OPM Hacking Report Says Agency Missed One Set Of Attacks, Spent Little On Cybersecurity

from the security:-always-worth-taking-seriously-AFTER-the-damage-is-done dept

The twice-hacked Office of Personnel Management has had little to offer but promises of "taking security seriously" and free identity theft protection for the thousands of government employees whose personal information was pried loose by hackers.

Twice-hacked, because there was one breach the OPM did discover, and one it didn't. While it spent time walling off the breach it had detected, another went unnoticed, leaking enough info on government employees that the CIA began worrying about the safety of agents located abroad.

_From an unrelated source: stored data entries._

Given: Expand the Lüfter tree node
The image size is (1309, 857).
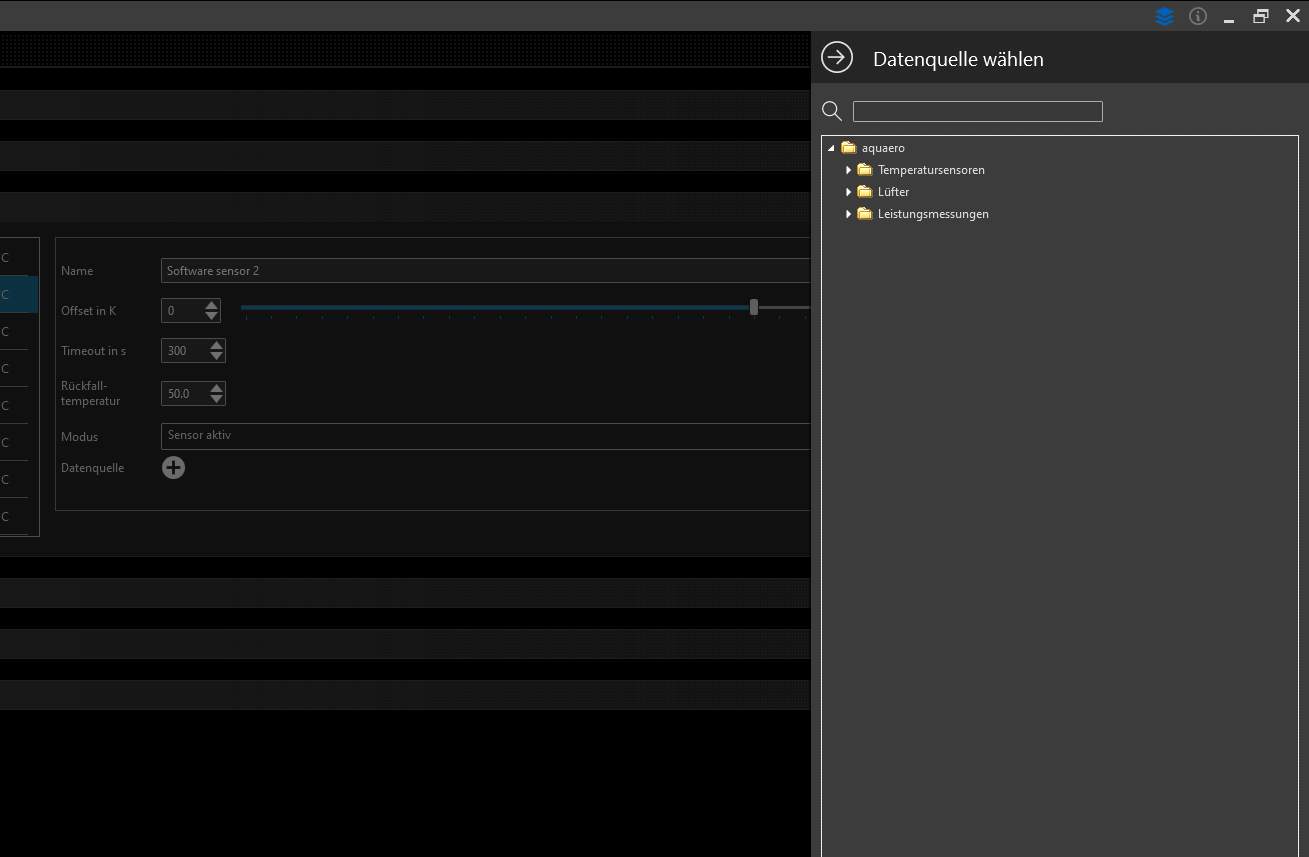Looking at the screenshot, I should (848, 192).
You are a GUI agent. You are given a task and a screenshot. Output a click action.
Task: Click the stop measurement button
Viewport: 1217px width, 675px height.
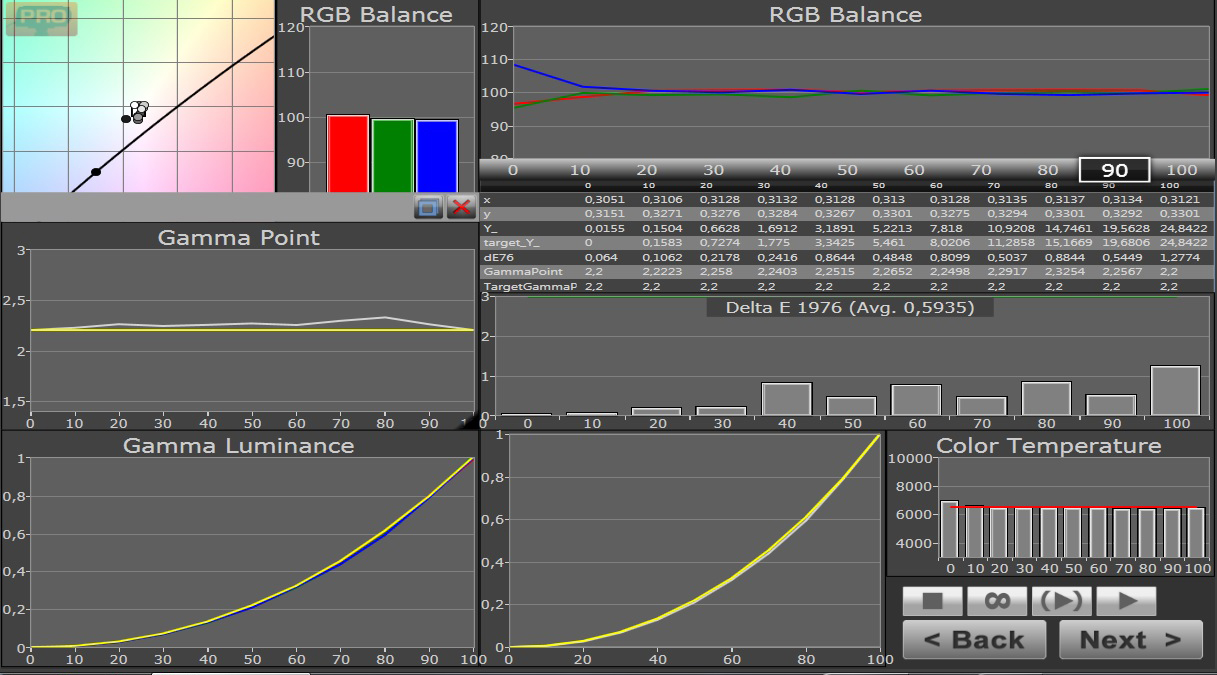coord(932,601)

A new report [PDF] by the Committee on Oversight and Government Reform (which AP refers to but, oddly, does not feel compelled to LINK to, despite it being a completely PUBLIC document) details where the OPM initially went wrong.

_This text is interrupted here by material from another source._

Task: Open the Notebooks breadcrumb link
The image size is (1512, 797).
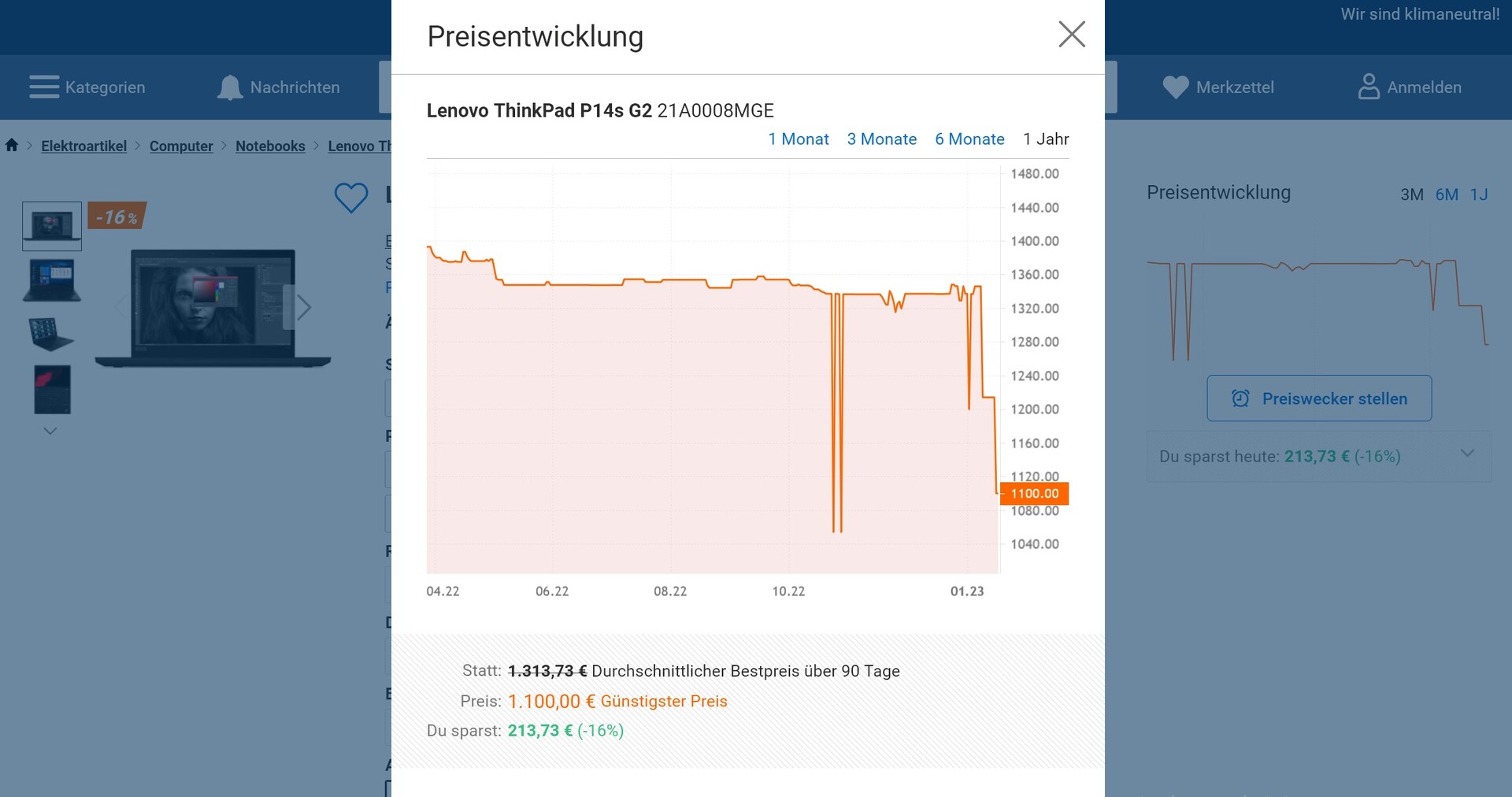Action: click(x=270, y=146)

The government discovered the first hacking in March 2014. A Homeland Security Department team noticed suspicious streams of data leaving its network between 10 p.m. and 10 a.m. — the online equivalent of moving trucks hauling away filing cabinets containing confidential papers in the middle of the night. The government's Einstein intrusion warning system detected the theft.

[...]

For the next few months, the personnel office worked with the FBI, National Security Agency and others to monitor the hacker to better understand his movements. Officials developed a plan to expel the hacker in May 2014. That effort included resetting administrative accounts, building new accounts for users who had been compromised and taking offline compromised systems.

Good moves in the wake of a breach, although I'm sure the thousands affected would have preferred a more proactive approach -- like using available cybersecurity tools to help prevent breaches from occurring in the first place. Those tools are what detected the second, still-ongoing breach that the OPM failed to notice when patching up the first hole.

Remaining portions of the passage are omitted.